For Pfizer, Viagra has been a boon to the bottom line and a big test for the corporate culture. Even within the stodgy drug business, Pfizer has a reputation for being starchy and ultraconservative. Jackets stay on during meetings; one hallway is lined with pictures of geezerish Pfizer chairmen dating from 1849. Team members describe a desensitization process, as the red faces of the first meeting (""I can't believe she just said "erection' 14 times'') faded to clinical detachment. The only remaining squirms come when staffers talk with their children about their work. Kids under 10 have a vague awareness that Dad's job involves a drug for men, executives say; teenagers know all the details.
Viagra is old news to Pfizer scientists, who toiled on it for more than a decade. But for Brinkley's team, the real crush of work began on March 27 at 10:37 a.m., when the Food and Drug Administration's approval for Viagra scrolled through their war-room fax machine. The weeks that followed were a blur of windowless conference rooms and Mr. Teng's Chinese takeout, as day and night blended and the only signifier of weekends was the need to remind custodians to keep the ventilation system running. From its prelaunch planning, the team knew Viagra created unusual challenges. Rounding up focus-group volunteers to develop marketing for an allergy medication takes a week; for each of Viagra's scores of focus groups, finding men willing to talk about their limp penises could take a month. Consider another usually simple issue: how many pills to put in a package? For most meds, it's a no-brainer; with Viagra, says market researcher Janice Lipsky, it could send messages about what's a ""normal'' sex life. Their solution: leave quantities up to doctors.
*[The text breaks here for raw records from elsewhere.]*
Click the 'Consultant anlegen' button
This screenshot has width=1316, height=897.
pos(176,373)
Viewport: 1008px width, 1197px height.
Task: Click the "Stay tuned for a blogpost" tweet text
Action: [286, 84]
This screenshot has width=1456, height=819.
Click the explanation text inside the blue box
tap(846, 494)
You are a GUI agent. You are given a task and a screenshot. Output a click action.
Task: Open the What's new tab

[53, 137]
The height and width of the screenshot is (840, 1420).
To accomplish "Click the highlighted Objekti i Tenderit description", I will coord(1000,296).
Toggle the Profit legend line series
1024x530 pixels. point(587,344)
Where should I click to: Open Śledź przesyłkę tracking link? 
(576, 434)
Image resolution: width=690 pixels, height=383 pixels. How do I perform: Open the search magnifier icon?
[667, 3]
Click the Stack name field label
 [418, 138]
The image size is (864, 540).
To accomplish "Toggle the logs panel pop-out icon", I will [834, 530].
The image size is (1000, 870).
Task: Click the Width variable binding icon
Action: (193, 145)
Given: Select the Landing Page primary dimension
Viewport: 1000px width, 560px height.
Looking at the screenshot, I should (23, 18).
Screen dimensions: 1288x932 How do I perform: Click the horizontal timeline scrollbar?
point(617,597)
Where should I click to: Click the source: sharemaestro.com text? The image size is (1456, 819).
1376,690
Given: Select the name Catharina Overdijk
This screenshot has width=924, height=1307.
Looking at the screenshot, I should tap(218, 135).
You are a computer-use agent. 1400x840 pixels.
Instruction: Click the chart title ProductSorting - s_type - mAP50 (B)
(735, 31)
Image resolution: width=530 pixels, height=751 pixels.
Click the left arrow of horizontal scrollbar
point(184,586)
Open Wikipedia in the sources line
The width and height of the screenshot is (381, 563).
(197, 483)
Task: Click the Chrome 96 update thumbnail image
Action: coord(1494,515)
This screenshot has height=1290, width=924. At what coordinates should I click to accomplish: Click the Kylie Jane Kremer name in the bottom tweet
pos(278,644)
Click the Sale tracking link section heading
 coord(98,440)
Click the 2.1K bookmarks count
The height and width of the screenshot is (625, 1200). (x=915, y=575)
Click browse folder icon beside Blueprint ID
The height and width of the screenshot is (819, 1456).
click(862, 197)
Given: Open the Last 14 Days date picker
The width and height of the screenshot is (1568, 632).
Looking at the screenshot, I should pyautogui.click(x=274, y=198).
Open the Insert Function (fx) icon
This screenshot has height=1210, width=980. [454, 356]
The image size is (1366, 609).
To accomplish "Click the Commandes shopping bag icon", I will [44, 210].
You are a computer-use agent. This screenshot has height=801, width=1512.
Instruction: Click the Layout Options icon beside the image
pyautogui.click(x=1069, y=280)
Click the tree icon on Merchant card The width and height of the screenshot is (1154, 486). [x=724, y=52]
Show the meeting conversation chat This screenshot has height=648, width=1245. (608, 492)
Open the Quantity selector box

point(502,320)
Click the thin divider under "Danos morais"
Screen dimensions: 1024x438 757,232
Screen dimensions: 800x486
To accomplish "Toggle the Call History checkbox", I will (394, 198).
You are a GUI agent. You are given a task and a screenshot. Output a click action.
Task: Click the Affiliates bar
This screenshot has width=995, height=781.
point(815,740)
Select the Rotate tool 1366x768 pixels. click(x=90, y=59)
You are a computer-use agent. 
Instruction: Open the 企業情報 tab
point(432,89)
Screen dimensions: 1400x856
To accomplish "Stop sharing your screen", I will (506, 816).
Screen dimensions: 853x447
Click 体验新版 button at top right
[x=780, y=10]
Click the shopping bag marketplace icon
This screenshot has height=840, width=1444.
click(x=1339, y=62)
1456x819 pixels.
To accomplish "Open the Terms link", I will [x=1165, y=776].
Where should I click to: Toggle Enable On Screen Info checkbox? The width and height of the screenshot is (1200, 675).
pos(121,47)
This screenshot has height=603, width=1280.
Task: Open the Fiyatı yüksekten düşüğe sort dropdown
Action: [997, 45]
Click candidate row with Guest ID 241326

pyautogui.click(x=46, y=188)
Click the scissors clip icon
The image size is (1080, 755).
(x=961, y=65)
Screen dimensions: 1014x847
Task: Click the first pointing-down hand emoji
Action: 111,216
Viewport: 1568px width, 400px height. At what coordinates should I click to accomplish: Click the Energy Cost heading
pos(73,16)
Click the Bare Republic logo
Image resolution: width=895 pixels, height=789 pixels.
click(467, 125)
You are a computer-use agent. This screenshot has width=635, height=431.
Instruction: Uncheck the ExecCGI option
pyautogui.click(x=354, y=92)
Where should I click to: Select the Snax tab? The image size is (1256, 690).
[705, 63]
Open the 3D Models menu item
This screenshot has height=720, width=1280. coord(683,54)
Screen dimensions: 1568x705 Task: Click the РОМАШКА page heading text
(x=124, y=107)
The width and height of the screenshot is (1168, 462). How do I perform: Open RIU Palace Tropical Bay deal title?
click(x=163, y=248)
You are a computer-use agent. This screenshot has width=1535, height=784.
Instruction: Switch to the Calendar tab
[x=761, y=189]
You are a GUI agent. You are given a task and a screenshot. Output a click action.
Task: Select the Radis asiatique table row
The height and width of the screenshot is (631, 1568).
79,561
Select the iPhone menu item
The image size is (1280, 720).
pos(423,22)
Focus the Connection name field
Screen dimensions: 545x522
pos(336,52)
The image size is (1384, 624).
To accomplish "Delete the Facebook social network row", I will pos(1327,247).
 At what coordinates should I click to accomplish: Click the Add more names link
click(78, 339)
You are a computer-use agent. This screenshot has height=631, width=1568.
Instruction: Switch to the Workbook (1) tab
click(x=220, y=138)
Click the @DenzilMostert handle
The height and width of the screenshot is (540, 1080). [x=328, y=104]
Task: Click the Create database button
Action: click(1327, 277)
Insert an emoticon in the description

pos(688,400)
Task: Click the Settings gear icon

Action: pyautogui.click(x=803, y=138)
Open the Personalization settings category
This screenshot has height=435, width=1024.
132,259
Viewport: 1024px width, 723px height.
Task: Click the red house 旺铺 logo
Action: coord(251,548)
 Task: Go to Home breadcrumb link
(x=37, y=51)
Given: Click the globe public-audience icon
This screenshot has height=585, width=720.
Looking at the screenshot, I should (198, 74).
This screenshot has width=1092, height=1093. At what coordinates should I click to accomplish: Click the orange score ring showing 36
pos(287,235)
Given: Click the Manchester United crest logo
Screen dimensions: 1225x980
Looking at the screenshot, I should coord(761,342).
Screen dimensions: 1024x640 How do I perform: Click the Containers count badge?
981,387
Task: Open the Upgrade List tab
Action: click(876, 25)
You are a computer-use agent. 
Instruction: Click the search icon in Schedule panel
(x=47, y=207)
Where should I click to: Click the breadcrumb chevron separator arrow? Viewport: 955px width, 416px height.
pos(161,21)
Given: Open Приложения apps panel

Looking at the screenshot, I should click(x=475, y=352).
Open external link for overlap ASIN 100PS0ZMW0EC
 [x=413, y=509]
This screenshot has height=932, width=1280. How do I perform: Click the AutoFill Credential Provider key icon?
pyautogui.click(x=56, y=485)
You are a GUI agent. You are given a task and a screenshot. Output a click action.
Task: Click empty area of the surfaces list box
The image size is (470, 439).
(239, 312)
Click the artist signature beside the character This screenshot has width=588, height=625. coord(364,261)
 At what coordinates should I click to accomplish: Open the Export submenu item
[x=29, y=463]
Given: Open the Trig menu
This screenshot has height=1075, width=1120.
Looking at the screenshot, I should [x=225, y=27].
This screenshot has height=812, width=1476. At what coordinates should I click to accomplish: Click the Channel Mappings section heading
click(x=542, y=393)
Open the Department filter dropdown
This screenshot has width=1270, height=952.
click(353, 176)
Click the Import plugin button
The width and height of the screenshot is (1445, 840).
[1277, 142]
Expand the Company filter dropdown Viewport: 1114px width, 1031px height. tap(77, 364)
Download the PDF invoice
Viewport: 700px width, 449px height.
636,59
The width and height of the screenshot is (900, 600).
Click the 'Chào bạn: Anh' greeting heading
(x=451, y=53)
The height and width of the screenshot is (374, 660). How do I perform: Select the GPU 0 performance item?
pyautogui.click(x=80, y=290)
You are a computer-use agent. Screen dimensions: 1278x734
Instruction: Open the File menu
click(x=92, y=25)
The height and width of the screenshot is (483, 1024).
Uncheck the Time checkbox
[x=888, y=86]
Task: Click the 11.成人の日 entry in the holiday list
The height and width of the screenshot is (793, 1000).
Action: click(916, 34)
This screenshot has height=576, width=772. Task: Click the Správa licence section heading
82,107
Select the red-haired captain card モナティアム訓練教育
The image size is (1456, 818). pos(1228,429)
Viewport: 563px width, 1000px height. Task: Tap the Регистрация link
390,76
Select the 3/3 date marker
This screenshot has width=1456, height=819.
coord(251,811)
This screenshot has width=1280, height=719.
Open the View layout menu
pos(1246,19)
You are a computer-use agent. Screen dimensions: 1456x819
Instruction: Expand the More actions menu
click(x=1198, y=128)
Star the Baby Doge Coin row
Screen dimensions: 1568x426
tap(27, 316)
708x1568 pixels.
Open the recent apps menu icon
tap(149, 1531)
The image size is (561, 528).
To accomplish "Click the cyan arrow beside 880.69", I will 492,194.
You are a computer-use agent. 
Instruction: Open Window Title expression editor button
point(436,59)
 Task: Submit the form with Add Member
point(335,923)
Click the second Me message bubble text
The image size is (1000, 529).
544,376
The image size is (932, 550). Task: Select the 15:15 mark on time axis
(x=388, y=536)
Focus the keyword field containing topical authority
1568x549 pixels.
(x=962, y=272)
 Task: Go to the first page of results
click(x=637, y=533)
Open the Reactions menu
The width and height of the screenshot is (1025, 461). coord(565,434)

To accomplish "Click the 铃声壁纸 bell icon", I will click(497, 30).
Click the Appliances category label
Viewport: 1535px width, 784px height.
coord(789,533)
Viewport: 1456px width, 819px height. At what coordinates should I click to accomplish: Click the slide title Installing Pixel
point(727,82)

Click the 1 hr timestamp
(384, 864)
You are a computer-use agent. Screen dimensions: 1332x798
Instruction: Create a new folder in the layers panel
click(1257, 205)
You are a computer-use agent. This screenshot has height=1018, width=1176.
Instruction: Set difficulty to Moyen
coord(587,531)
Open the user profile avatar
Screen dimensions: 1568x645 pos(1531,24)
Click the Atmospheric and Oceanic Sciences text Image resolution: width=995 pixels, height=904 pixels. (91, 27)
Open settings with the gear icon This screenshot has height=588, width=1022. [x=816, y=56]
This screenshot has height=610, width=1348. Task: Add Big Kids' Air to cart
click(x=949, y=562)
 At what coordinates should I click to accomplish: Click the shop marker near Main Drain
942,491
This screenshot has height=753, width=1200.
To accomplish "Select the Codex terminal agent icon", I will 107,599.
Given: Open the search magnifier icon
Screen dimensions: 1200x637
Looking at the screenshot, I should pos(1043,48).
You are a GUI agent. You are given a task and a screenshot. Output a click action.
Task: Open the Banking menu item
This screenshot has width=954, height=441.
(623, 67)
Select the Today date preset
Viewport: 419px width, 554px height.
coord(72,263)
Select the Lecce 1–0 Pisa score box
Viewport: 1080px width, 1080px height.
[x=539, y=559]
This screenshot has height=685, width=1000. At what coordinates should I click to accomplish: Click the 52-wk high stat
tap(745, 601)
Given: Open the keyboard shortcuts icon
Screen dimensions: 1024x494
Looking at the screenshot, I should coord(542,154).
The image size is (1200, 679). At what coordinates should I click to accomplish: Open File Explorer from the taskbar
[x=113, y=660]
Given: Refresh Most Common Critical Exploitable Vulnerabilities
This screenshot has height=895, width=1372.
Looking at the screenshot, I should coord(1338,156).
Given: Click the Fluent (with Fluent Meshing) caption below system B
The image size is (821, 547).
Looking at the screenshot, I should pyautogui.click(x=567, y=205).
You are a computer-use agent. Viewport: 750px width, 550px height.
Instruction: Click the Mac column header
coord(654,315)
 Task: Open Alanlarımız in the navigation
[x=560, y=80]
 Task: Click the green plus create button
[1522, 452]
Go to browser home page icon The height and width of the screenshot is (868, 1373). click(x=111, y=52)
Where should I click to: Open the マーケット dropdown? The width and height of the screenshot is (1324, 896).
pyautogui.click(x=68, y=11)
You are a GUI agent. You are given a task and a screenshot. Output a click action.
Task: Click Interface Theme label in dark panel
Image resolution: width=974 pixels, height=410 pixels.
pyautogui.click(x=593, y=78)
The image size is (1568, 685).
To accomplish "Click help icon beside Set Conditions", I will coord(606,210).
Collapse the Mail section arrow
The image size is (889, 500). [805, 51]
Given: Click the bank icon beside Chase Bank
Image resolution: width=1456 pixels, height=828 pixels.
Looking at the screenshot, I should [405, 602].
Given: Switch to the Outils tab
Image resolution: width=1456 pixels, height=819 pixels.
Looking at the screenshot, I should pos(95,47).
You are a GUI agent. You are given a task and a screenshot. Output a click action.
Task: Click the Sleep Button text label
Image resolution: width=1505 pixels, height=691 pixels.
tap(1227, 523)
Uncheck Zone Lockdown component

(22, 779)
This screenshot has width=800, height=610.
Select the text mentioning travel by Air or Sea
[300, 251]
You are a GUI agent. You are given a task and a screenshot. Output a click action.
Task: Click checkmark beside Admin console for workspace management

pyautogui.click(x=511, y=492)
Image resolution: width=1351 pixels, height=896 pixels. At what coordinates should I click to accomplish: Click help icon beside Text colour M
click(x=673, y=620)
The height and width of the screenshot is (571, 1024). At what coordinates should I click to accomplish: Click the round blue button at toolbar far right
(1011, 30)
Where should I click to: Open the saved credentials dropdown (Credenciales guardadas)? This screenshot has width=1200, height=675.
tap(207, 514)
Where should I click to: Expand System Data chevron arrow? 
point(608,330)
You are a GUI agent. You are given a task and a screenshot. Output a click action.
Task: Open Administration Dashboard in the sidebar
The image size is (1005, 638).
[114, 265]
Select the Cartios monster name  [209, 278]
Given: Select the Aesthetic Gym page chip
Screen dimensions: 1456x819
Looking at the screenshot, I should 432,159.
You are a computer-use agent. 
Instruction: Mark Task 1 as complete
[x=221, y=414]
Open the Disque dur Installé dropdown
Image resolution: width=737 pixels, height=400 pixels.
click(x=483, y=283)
Long before the launch, the team pondered Viagra's potential societal implications. They hired prominent University of Pennsylvania bioethicist Arthur Caplan to pepper them with hypotheticals. How will Pfizer respond when a rapist uses Viagra? (It's out of Pfizer's control, they say.) What if nursing homes complain about requiring more private rooms to facilitate patient romance? Should Alzheimer's patients receive the drug? In the wake of Viagra- mania, apocryphal tales arose. No, Pfizer didn't ask the Vatican to bless the new drug, though staffers did meet with papal science advisers to explain that it's not an aphrodisiac. No, the name ""Viagra'' wasn't chosen because it connotes the unyielding power of Niagara Falls. The name was drawn randomly from a database of potential names; in fact, the diamond-shaped blue pill that launched a billion erection jokes was almost called ""Alond.''
For a drug that's all about sex, the team's most grueling work is extremely unsexy. Typical was last Thursday's meeting, in which five staffers--a lawyer, doctor, pharmacist, psychologist and marketer--were nit-picking over a brochure explaining why HMOs should pay for Viagra. Can they really call erectile dysfunction a ""serious'' condition, or is ""significant'' fairer? (""Significant'' wins out.) Should the Viagra logo be on every page, or is that too hucksterish? (Tone down the branding, they decide.) Can we increase this type size to conform with FDA guidelines? The work of this Review Committee, which combs over every training manual, sample box and advertisement, is mind-numbing but critical: one misstep could misinform patients, add fuel to lawsuits or lead the FDA to recall the materials. ""It all hinges on a word or a nuance or a phrasing,'' says team leader Brinkley.